Les retraites de base ne pourront plus baisser


Dévoilé le 24 septembre 2015, le projet de Budget de la Sécurité sociale pour 2016 instaure un mécanisme empêchant toute revalorisation négative pour les pensions de base.    

La revalorisation annuelle des retraites de base ne pourra plus être négative

Les revalorisations des retraites de base ne pourront jamais être un jour négatives. Le projet de loi de financement de la Sécurité sociale (PLFSS) pour 2016, présenté le 24 septembre 2015, prévoit en effet la mise en place d’un « bouclier » garantissant le maintien du niveau des pensions de base quoi qu’il arrive. En d’autres termes, il n’existera plus de risque de baisse éventuelle du montant des retraites de base.

 

Jusqu’ici, les pensions de base sont revalorisées tous les ans en fonction de la prévision de la hausse des prix à la consommation (hors tabac), à laquelle est appliqué un différentiel entre le taux de revalorisation de l’année précédente et le taux d’inflation constaté. Or, si ce correctif est négatif et si la hausse des prix est faible comme actuellement, le risque est d’arriver à une indexation annuelle également négative. Ce qui se traduirait par une baisse du montant nominal des retraites de base.

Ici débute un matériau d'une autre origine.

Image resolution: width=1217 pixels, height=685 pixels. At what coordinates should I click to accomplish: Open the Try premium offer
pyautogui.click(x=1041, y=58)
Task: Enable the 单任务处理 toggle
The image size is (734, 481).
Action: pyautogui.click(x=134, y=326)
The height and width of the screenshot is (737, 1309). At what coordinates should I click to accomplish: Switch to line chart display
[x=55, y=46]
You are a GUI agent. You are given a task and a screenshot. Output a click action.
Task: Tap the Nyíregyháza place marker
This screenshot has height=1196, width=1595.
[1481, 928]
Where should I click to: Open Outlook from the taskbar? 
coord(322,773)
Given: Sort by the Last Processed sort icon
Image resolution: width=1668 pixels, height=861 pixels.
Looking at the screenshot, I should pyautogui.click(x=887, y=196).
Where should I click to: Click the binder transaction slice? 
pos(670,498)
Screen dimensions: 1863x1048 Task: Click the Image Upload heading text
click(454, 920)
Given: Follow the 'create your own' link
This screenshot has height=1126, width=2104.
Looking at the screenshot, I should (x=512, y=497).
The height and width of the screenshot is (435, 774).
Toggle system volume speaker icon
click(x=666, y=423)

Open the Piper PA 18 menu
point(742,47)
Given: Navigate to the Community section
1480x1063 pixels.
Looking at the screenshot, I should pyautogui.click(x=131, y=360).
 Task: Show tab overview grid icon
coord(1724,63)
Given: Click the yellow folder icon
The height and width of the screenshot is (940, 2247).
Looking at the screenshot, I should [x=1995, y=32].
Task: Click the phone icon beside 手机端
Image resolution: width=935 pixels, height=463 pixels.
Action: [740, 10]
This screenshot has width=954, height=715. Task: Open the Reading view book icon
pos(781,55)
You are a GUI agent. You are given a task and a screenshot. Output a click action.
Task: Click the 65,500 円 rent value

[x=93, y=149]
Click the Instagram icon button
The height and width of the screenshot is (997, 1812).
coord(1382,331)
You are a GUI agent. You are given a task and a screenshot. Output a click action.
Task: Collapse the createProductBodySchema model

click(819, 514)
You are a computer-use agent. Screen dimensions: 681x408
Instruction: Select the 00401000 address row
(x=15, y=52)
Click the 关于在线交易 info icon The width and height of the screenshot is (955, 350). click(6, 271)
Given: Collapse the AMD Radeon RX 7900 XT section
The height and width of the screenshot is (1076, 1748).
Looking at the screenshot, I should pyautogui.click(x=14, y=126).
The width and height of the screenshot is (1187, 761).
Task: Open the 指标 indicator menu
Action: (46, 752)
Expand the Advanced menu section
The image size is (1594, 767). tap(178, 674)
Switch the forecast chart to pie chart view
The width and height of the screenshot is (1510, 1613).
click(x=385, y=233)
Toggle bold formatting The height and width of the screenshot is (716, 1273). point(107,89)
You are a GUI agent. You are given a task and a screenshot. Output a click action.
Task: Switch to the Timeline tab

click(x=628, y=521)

Inflation connue et non plus prévisionnelle

Pour éviter ce genre de déconvenue, le gouvernement a décidé de modifier les règles d’indexation. « La revalorisation ne se fera plus qu’en fonction d’évolutions connues, et non prévisionnelles, ce qui exclura en conséquence toute nécessité de correction a posteriori », a expliqué le secrétaire d’Etat au Budget Christian Eckert lors de la présentation du PLFSS 2016. En ne se basant plus sur les prévisions d’inflation, plus besoin de correctif et donc plus de risque d’indexation négative. Ce dispositif s’appliquera à toutes les prestations sociales, y compris le minimum vieillesse dont la revalorisation a lieu le 1er avril.

En revanche, il ne concernera pas les retraites complémentaires dont les règles d’indexation ne sont pas fixées par la loi mais par les conseils d’administration de chaque régime complémentaire. A noter : l’accord signé le 13 mars 2013 par les partenaires sociaux a prévu une sous-indexation en 2014 et 2015 de 1 point des pensions Arrco servies à tous les salariés et des pensions Agirc versées aux seuls cadres, accompagnée d’une « clause de sauvegarde ».

Cette clause interdit toute revalorisation négative en cas d’inflation inférieure à 1%, ce qui a été le cas pour la dernière indexation intervenue au 1er avril dernier. Ce mécanisme, qui pourrait être reconduit en 2016, 2017 et 2018, ne fonctionne pas comme le futur « bouclier » des retraites de base, mais de fait aboutit au même résultat.